## TASK STATEMENT:
When you reach the line in the data below that contains "This screenshot has height=192, width=467.", please start repeating lines exactly, and stop after the line that contains "Task: Click the 网上缴费 text label", repeating nothing else.
————————
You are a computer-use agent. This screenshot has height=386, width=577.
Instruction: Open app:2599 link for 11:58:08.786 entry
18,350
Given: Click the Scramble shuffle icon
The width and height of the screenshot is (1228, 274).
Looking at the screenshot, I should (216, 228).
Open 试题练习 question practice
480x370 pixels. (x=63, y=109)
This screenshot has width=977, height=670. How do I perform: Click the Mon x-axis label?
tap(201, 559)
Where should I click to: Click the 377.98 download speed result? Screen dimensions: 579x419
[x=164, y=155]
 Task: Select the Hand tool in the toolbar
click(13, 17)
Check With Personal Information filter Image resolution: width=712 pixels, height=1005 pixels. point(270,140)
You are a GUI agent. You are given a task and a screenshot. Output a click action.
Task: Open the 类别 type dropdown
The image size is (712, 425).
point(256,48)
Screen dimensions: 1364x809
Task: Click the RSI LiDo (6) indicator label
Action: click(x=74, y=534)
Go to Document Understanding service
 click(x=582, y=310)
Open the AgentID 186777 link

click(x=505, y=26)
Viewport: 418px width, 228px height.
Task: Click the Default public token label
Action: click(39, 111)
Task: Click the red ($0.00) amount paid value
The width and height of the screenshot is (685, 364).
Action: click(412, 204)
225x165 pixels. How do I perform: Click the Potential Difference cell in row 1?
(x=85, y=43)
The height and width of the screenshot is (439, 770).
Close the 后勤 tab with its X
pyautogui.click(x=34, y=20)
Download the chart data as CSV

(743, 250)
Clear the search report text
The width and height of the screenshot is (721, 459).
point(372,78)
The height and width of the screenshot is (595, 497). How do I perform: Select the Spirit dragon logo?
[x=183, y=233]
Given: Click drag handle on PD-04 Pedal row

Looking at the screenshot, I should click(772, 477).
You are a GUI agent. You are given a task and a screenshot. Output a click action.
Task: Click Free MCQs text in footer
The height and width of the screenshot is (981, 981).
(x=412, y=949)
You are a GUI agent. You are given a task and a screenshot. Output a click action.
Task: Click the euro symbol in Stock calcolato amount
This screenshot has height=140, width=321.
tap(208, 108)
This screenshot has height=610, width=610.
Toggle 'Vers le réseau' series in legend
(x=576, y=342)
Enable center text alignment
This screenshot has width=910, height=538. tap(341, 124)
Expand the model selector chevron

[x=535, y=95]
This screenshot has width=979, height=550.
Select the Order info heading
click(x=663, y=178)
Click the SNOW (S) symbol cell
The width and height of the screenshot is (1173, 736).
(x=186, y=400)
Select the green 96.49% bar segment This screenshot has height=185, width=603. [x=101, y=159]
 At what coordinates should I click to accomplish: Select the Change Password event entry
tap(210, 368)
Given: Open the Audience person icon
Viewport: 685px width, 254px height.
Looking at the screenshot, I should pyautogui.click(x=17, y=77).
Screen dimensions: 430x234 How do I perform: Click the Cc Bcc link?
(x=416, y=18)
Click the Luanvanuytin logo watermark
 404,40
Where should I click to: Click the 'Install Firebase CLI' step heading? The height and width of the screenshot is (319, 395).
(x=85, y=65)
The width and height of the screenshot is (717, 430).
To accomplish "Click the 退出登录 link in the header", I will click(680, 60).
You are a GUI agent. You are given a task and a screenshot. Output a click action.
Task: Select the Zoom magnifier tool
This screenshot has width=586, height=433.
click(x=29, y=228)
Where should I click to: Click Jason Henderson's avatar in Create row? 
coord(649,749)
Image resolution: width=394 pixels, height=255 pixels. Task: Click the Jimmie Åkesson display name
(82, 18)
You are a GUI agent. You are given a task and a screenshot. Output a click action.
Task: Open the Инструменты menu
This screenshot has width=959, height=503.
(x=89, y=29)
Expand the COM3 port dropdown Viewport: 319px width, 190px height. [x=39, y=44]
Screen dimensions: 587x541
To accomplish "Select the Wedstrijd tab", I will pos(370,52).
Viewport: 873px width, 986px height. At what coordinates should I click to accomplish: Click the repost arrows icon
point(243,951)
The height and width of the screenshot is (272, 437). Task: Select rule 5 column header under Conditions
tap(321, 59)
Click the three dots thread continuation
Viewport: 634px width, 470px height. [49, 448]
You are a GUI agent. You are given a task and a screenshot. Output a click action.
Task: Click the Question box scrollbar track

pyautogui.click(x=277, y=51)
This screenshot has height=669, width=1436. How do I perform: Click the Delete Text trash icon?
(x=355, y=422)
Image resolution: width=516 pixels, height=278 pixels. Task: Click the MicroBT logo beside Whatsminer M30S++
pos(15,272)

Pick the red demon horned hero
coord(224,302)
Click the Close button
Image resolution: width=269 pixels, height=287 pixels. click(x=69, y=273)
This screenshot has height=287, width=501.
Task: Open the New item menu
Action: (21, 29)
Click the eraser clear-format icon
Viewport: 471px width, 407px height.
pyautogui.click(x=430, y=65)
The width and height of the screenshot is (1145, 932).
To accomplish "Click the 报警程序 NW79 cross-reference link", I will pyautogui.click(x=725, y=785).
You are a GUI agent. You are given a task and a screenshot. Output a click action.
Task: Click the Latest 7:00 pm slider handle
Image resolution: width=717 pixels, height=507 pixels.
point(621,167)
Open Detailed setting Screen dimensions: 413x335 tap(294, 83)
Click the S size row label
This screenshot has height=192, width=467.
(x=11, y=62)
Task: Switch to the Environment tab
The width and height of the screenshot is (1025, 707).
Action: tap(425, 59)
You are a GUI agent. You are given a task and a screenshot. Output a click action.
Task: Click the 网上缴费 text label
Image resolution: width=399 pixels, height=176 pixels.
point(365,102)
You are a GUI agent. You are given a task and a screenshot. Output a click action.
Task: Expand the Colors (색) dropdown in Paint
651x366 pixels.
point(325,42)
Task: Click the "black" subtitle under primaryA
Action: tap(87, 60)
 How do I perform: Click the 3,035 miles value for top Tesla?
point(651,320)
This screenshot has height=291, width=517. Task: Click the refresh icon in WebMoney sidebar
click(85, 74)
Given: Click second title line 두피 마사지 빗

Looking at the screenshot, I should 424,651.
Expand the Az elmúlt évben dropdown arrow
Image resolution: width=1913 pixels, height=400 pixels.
————————
## OUTPUT FOR THIS EXERCISE:
This screenshot has height=192, width=467.
(x=11, y=62)
Task: Switch to the Environment tab
The width and height of the screenshot is (1025, 707).
Action: tap(425, 59)
You are a GUI agent. You are given a task and a screenshot. Output a click action.
Task: Click the 网上缴费 text label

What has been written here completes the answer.